• _Objective_
Copy out all of the records below word for word.

____ Entries

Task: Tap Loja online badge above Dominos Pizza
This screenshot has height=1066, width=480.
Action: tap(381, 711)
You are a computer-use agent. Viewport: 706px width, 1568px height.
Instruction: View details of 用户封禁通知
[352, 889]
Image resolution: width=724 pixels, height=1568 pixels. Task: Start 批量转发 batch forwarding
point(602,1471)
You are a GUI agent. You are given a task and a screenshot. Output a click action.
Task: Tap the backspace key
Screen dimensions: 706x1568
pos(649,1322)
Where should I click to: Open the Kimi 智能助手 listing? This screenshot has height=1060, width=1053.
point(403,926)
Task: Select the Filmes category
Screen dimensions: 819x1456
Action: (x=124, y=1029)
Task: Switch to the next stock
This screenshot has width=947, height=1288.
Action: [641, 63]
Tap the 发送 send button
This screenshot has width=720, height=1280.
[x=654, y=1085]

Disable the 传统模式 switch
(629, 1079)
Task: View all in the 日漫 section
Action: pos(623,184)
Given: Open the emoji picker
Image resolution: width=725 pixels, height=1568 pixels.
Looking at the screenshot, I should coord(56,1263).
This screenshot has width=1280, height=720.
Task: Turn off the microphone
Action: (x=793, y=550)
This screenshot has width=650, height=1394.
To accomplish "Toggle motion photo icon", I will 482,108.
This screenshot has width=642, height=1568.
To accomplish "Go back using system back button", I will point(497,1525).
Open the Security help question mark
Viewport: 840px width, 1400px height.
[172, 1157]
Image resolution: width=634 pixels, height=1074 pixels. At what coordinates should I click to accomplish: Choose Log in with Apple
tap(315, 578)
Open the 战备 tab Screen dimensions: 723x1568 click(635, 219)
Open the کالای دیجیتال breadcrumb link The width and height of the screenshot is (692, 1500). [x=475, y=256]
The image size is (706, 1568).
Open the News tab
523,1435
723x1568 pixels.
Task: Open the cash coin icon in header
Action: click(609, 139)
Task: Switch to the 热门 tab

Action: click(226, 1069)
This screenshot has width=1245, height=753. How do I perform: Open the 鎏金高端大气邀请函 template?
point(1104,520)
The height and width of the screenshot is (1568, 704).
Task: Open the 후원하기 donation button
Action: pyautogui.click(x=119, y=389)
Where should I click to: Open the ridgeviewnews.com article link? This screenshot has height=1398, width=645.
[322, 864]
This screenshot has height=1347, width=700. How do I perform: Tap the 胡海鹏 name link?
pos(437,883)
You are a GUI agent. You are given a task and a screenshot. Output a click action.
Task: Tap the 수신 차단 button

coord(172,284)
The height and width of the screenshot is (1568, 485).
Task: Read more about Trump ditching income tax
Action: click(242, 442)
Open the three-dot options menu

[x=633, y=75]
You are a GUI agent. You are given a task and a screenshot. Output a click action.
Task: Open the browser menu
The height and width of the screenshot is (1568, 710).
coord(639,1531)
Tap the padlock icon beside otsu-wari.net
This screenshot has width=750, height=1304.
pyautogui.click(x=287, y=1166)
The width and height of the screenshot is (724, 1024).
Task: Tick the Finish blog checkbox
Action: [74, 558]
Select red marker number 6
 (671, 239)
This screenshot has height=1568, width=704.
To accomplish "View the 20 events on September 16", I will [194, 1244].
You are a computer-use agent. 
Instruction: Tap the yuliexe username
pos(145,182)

________

• _Expected output_
Task: Tap Loja online badge above Dominos Pizza
This screenshot has height=1066, width=480.
Action: tap(381, 711)
You are a computer-use agent. Viewport: 706px width, 1568px height.
Instruction: View details of 用户封禁通知
[352, 889]
Image resolution: width=724 pixels, height=1568 pixels. Task: Start 批量转发 batch forwarding
point(602,1471)
You are a GUI agent. You are given a task and a screenshot. Output a click action.
Task: Tap the backspace key
Screen dimensions: 706x1568
pos(649,1322)
Where should I click to: Open the Kimi 智能助手 listing? This screenshot has height=1060, width=1053.
point(403,926)
Task: Select the Filmes category
Screen dimensions: 819x1456
Action: (x=124, y=1029)
Task: Switch to the next stock
This screenshot has width=947, height=1288.
Action: [641, 63]
Tap the 发送 send button
This screenshot has width=720, height=1280.
[x=654, y=1085]

Disable the 传统模式 switch
(629, 1079)
Task: View all in the 日漫 section
Action: pos(623,184)
Given: Open the emoji picker
Image resolution: width=725 pixels, height=1568 pixels.
Looking at the screenshot, I should coord(56,1263).
This screenshot has width=1280, height=720.
Task: Turn off the microphone
Action: (x=793, y=550)
This screenshot has width=650, height=1394.
To accomplish "Toggle motion photo icon", I will 482,108.
This screenshot has width=642, height=1568.
To accomplish "Go back using system back button", I will point(497,1525).
Open the Security help question mark
Viewport: 840px width, 1400px height.
[172, 1157]
Image resolution: width=634 pixels, height=1074 pixels. At what coordinates should I click to accomplish: Choose Log in with Apple
tap(315, 578)
Open the 战备 tab Screen dimensions: 723x1568 click(635, 219)
Open the کالای دیجیتال breadcrumb link The width and height of the screenshot is (692, 1500). [x=475, y=256]
The image size is (706, 1568).
Open the News tab
523,1435
723x1568 pixels.
Task: Open the cash coin icon in header
Action: click(609, 139)
Task: Switch to the 热门 tab

Action: click(226, 1069)
This screenshot has width=1245, height=753. How do I perform: Open the 鎏金高端大气邀请函 template?
point(1104,520)
The height and width of the screenshot is (1568, 704).
Task: Open the 후원하기 donation button
Action: pyautogui.click(x=119, y=389)
Where should I click to: Open the ridgeviewnews.com article link? This screenshot has height=1398, width=645.
[322, 864]
This screenshot has height=1347, width=700. How do I perform: Tap the 胡海鹏 name link?
pos(437,883)
You are a GUI agent. You are given a task and a screenshot. Output a click action.
Task: Tap the 수신 차단 button

coord(172,284)
The height and width of the screenshot is (1568, 485).
Task: Read more about Trump ditching income tax
Action: click(242, 442)
Open the three-dot options menu

[x=633, y=75]
You are a GUI agent. You are given a task and a screenshot. Output a click action.
Task: Open the browser menu
The height and width of the screenshot is (1568, 710).
coord(639,1531)
Tap the padlock icon beside otsu-wari.net
This screenshot has width=750, height=1304.
pyautogui.click(x=287, y=1166)
The width and height of the screenshot is (724, 1024).
Task: Tick the Finish blog checkbox
Action: [74, 558]
Select red marker number 6
 (671, 239)
This screenshot has height=1568, width=704.
To accomplish "View the 20 events on September 16", I will [194, 1244].
You are a computer-use agent. 
Instruction: Tap the yuliexe username
pos(145,182)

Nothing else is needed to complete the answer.